(Dataset entries)
=== Section Start ===
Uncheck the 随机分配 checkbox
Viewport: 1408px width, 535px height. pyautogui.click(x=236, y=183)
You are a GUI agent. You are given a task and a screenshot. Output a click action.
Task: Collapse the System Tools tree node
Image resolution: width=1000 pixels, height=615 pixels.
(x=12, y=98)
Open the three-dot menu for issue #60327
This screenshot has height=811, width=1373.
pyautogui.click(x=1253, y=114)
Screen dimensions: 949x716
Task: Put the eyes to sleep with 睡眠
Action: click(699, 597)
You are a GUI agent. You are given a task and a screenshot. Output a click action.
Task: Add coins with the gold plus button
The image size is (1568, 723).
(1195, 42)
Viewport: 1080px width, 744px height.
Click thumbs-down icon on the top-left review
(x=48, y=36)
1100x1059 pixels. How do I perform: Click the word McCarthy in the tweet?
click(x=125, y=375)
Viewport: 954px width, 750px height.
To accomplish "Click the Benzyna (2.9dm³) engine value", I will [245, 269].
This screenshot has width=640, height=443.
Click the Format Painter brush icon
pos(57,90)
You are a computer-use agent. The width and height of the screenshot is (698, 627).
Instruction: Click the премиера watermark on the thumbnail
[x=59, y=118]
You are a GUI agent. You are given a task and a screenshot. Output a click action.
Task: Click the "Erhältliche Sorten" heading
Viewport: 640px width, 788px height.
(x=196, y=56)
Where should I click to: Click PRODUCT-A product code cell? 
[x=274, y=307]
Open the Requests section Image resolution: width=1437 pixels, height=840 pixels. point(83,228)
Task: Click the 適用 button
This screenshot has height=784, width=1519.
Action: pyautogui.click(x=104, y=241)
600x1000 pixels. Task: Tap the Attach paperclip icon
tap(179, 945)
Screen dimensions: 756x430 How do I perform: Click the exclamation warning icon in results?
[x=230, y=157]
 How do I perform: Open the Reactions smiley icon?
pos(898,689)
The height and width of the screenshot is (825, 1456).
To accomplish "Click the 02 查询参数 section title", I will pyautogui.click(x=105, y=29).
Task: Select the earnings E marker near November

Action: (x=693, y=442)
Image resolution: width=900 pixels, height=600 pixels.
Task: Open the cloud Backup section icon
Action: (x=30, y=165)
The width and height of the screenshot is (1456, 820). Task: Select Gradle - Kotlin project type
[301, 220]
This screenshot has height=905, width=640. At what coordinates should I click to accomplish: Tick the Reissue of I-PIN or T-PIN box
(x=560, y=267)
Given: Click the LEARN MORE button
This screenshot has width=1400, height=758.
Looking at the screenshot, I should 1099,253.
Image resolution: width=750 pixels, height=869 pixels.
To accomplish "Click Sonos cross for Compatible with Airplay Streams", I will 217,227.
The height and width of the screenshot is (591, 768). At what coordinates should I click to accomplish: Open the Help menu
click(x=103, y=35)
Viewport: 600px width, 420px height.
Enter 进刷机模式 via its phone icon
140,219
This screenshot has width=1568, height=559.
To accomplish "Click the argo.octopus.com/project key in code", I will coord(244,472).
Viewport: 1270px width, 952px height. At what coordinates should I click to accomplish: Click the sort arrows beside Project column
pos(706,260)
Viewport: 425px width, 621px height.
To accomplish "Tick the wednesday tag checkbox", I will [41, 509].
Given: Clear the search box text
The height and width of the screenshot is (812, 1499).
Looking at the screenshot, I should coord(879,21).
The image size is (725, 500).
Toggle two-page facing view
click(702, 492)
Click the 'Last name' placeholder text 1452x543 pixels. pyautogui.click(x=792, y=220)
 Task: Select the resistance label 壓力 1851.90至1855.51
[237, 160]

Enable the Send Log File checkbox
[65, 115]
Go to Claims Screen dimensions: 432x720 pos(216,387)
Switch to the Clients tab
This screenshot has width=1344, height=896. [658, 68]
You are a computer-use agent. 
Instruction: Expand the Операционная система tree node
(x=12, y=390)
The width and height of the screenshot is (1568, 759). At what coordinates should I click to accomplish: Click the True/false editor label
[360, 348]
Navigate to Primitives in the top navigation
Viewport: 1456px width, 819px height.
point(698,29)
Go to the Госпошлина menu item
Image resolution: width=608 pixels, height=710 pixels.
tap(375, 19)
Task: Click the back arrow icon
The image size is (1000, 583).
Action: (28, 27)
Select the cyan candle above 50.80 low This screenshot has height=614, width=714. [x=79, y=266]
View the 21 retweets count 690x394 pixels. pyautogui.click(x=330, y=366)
=== Section End ===
ABOUT THIS TASK: Retype the data in full and match it exactly.

PROBLEM SOLUTION:
Uncheck the 随机分配 checkbox
Viewport: 1408px width, 535px height. pyautogui.click(x=236, y=183)
You are a GUI agent. You are given a task and a screenshot. Output a click action.
Task: Collapse the System Tools tree node
Image resolution: width=1000 pixels, height=615 pixels.
(x=12, y=98)
Open the three-dot menu for issue #60327
This screenshot has height=811, width=1373.
pyautogui.click(x=1253, y=114)
Screen dimensions: 949x716
Task: Put the eyes to sleep with 睡眠
Action: click(699, 597)
You are a GUI agent. You are given a task and a screenshot. Output a click action.
Task: Add coins with the gold plus button
The image size is (1568, 723).
(1195, 42)
Viewport: 1080px width, 744px height.
Click thumbs-down icon on the top-left review
(x=48, y=36)
1100x1059 pixels. How do I perform: Click the word McCarthy in the tweet?
click(x=125, y=375)
Viewport: 954px width, 750px height.
To accomplish "Click the Benzyna (2.9dm³) engine value", I will [245, 269].
This screenshot has width=640, height=443.
Click the Format Painter brush icon
pos(57,90)
You are a computer-use agent. The width and height of the screenshot is (698, 627).
Instruction: Click the премиера watermark on the thumbnail
[x=59, y=118]
You are a GUI agent. You are given a task and a screenshot. Output a click action.
Task: Click the "Erhältliche Sorten" heading
Viewport: 640px width, 788px height.
(x=196, y=56)
Where should I click to: Click PRODUCT-A product code cell? 
[x=274, y=307]
Open the Requests section Image resolution: width=1437 pixels, height=840 pixels. point(83,228)
Task: Click the 適用 button
This screenshot has height=784, width=1519.
Action: pyautogui.click(x=104, y=241)
600x1000 pixels. Task: Tap the Attach paperclip icon
tap(179, 945)
Screen dimensions: 756x430 How do I perform: Click the exclamation warning icon in results?
[x=230, y=157]
 How do I perform: Open the Reactions smiley icon?
pos(898,689)
The height and width of the screenshot is (825, 1456).
To accomplish "Click the 02 查询参数 section title", I will pyautogui.click(x=105, y=29).
Task: Select the earnings E marker near November

Action: (x=693, y=442)
Image resolution: width=900 pixels, height=600 pixels.
Task: Open the cloud Backup section icon
Action: (x=30, y=165)
The width and height of the screenshot is (1456, 820). Task: Select Gradle - Kotlin project type
[301, 220]
This screenshot has height=905, width=640. At what coordinates should I click to accomplish: Tick the Reissue of I-PIN or T-PIN box
(x=560, y=267)
Given: Click the LEARN MORE button
This screenshot has width=1400, height=758.
Looking at the screenshot, I should 1099,253.
Image resolution: width=750 pixels, height=869 pixels.
To accomplish "Click Sonos cross for Compatible with Airplay Streams", I will 217,227.
The height and width of the screenshot is (591, 768). At what coordinates should I click to accomplish: Open the Help menu
click(x=103, y=35)
Viewport: 600px width, 420px height.
Enter 进刷机模式 via its phone icon
140,219
This screenshot has width=1568, height=559.
To accomplish "Click the argo.octopus.com/project key in code", I will coord(244,472).
Viewport: 1270px width, 952px height. At what coordinates should I click to accomplish: Click the sort arrows beside Project column
pos(706,260)
Viewport: 425px width, 621px height.
To accomplish "Tick the wednesday tag checkbox", I will [41, 509].
Given: Clear the search box text
The height and width of the screenshot is (812, 1499).
Looking at the screenshot, I should coord(879,21).
The image size is (725, 500).
Toggle two-page facing view
click(702, 492)
Click the 'Last name' placeholder text 1452x543 pixels. pyautogui.click(x=792, y=220)
 Task: Select the resistance label 壓力 1851.90至1855.51
[237, 160]

Enable the Send Log File checkbox
[65, 115]
Go to Claims Screen dimensions: 432x720 pos(216,387)
Switch to the Clients tab
This screenshot has width=1344, height=896. [658, 68]
You are a computer-use agent. 
Instruction: Expand the Операционная система tree node
(x=12, y=390)
The width and height of the screenshot is (1568, 759). At what coordinates should I click to accomplish: Click the True/false editor label
[360, 348]
Navigate to Primitives in the top navigation
Viewport: 1456px width, 819px height.
point(698,29)
Go to the Госпошлина menu item
Image resolution: width=608 pixels, height=710 pixels.
tap(375, 19)
Task: Click the back arrow icon
The image size is (1000, 583).
Action: (28, 27)
Select the cyan candle above 50.80 low This screenshot has height=614, width=714. [x=79, y=266]
View the 21 retweets count 690x394 pixels. pyautogui.click(x=330, y=366)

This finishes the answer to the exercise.